Get him and thee to a dressage trainer. Tell him or her what you want to achieve, then follow their advice.


----------



## back again (Mar 29, 2011)

One of the horses that I am riding at the moment can be a bit like that. If you just ask him to move up without properly engaging him he rushes and falls onto his forehand -- the end result is short fast choppy steps that are uncomfortable for both him and me.
But if you take the time to get him working through properly with lots of transitions within the gait, he will soften and his stride completely changes (ie. slow the trot 10 steps, move forward 10 steps and then bring him back again). From there we start spiraling in and out of the circle and move onto leg yield etc. working on improving the connection once we have the relaxation. 

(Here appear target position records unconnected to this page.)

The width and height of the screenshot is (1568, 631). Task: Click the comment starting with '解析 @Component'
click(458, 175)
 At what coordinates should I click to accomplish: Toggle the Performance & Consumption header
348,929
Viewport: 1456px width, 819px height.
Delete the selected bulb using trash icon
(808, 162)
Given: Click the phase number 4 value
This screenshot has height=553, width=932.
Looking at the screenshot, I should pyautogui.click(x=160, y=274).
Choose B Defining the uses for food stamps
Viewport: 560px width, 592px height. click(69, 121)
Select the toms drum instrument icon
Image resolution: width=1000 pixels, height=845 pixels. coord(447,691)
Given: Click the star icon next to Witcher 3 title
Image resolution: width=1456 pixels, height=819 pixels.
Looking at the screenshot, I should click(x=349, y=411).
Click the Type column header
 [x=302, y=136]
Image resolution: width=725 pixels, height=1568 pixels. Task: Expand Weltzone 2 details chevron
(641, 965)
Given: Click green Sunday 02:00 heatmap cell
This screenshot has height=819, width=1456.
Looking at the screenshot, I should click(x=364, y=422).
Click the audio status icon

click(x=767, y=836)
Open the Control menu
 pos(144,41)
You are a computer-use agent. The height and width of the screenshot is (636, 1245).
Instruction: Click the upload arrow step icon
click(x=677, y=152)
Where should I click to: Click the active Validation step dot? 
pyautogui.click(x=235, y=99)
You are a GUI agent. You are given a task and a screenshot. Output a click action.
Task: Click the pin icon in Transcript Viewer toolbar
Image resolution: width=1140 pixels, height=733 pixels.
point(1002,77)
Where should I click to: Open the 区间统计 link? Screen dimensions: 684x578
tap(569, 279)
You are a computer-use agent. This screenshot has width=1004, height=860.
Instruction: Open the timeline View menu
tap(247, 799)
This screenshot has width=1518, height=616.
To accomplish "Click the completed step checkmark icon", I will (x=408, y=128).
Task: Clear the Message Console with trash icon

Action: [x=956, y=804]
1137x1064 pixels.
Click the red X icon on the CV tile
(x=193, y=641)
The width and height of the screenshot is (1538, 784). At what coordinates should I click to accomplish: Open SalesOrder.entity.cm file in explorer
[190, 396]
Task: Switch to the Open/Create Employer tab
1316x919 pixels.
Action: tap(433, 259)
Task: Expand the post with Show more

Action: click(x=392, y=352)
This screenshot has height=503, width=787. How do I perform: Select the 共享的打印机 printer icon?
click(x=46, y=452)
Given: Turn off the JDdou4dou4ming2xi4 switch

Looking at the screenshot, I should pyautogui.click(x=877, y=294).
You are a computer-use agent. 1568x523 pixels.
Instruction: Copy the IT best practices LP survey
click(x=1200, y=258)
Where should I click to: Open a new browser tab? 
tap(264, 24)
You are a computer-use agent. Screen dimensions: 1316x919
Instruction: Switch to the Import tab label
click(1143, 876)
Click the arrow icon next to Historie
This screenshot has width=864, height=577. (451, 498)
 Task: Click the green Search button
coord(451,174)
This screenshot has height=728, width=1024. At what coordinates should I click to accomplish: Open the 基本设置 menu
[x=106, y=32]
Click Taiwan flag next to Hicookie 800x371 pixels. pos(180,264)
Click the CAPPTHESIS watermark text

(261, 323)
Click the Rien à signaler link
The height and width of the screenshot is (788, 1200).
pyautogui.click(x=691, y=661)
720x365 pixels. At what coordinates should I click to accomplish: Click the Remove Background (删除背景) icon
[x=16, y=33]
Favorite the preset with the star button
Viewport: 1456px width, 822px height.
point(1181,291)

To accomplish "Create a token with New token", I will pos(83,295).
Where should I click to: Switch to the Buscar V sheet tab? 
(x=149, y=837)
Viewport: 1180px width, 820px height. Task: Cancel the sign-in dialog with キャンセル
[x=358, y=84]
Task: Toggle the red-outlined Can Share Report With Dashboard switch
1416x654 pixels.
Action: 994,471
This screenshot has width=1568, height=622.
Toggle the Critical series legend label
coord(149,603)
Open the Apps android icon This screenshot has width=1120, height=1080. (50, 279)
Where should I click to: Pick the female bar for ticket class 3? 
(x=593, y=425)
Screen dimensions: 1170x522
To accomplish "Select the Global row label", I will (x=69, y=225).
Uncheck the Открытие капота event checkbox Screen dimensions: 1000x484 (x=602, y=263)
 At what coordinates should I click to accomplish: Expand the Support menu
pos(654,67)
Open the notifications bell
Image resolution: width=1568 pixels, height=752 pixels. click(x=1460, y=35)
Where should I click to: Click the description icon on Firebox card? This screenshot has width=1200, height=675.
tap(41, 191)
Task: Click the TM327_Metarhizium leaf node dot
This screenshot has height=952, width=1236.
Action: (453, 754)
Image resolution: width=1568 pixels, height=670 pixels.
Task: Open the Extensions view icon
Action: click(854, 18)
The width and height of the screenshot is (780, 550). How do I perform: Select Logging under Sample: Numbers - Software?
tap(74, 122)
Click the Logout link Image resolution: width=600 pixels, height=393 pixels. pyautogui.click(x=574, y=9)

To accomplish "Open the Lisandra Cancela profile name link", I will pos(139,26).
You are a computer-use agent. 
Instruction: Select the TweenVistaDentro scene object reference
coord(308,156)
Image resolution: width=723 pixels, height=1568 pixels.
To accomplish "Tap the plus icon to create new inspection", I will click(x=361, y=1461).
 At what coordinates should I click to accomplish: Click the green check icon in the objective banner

But by giving him something to do (keep changing what you are doing) and really give him a chance to relax, they find it easier to track up and supple through. And from there you can work on connection and what ever else you want.


----------



## howrsegirl123 (Feb 19, 2012)

Thanks, I'll try that (the transitions.)


----------



## maura (Nov 21, 2009)

Why would you take a Quarter Horse showing QH show hunters to a dressage trainer instead of a QH trainer or even a hunter trainer? 

The goals and expectations of each of the disciplines are quite different.


----------



## mildot (Oct 18, 2011)

Yeah I guess if a peanut roller is what you want, don't go to a dressage trainer.


----------



## maura (Nov 21, 2009)

Hmmmmmm. Sounds like discipline snobbery, again. A dressage trainer is a good answer to many training questions, but not all training questions, and most likely, not this one. 

Oh, and by the way, get your stereotypes right - Western Pleasure horses are supposed to be the peanut rollers, not QH hunters.


----------



## mildot (Oct 18, 2011)

maura said:


> Oh, and by the way, get your stereotypes right - Western Pleasure horses are supposed to be the peanut rollers, not QH hunters.


Around these parts they are the same in different tack.


----------



## howrsegirl123 (Feb 19, 2012)

No, actually, you just hear about peanut rollers in western pleasure.


----------



## maura (Nov 21, 2009)

Mildot, 

I've never seen hunters, even breed show hunters, which are very different, look like peanut rollers -

Here's AQHA hunter under saddle -





 
Here's a video of USEF pony hunters under saddle, not a peanut roller in the bunch -





 
The AQHA hunters do travel very differently, and with a very different headset, but you can hardly characterize them as peanut rollers.


----------